Data extracted from a collection:
--- --- ---

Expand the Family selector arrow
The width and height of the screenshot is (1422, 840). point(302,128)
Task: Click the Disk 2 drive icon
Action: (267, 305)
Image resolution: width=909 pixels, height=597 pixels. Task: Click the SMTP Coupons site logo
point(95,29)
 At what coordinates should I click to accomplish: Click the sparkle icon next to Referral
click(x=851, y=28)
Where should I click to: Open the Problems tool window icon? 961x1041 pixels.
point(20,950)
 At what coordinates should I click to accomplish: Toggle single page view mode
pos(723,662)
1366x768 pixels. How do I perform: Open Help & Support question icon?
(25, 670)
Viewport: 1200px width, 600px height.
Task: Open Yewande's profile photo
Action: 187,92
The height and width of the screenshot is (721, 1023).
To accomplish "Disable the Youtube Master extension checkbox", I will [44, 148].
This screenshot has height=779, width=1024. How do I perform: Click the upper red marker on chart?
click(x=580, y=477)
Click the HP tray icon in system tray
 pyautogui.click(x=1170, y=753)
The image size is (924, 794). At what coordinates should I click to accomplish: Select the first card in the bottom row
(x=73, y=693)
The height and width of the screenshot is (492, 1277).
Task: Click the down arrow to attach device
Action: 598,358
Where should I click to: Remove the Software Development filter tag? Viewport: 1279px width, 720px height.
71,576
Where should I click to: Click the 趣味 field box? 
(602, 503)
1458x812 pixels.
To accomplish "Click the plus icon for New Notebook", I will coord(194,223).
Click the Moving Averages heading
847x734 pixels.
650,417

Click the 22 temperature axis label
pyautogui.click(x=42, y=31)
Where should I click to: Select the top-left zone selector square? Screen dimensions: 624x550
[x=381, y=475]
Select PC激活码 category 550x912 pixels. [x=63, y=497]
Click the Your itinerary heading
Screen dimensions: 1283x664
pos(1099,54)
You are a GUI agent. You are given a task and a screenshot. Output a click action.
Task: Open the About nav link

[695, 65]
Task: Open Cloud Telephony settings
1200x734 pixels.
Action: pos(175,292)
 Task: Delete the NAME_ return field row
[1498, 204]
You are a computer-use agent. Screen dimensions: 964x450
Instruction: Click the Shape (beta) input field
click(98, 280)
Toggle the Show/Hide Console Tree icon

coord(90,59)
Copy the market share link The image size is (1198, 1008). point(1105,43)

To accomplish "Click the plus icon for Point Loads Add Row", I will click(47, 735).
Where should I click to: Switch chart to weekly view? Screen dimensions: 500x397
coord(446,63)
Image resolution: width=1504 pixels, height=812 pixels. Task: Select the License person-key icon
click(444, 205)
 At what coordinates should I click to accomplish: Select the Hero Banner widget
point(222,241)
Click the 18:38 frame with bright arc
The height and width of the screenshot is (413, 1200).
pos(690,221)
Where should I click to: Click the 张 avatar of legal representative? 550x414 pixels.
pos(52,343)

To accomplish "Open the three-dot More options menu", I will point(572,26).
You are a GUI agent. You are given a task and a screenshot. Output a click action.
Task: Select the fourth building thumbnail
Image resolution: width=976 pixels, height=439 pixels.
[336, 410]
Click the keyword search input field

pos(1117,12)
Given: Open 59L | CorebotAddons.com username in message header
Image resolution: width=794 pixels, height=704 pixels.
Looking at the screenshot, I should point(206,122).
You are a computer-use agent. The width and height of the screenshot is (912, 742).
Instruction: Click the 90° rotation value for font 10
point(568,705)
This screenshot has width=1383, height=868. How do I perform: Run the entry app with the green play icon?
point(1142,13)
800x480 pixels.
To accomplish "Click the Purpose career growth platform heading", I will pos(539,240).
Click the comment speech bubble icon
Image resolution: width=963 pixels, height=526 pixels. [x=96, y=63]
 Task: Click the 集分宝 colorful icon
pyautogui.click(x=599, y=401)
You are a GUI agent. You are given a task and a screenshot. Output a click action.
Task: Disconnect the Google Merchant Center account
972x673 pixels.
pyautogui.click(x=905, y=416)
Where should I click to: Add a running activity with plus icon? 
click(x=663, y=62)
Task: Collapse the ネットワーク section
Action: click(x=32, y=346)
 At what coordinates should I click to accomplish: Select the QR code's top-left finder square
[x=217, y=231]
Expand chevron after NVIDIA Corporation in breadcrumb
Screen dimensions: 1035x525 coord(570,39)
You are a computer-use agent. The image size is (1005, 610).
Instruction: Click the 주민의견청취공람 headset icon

--- --- ---

▶ [TASK GOAL]: Each line above holding the word "computer" counts; reply with how many there are, only the number.

▶ [EXPECTED ANSWER]: 3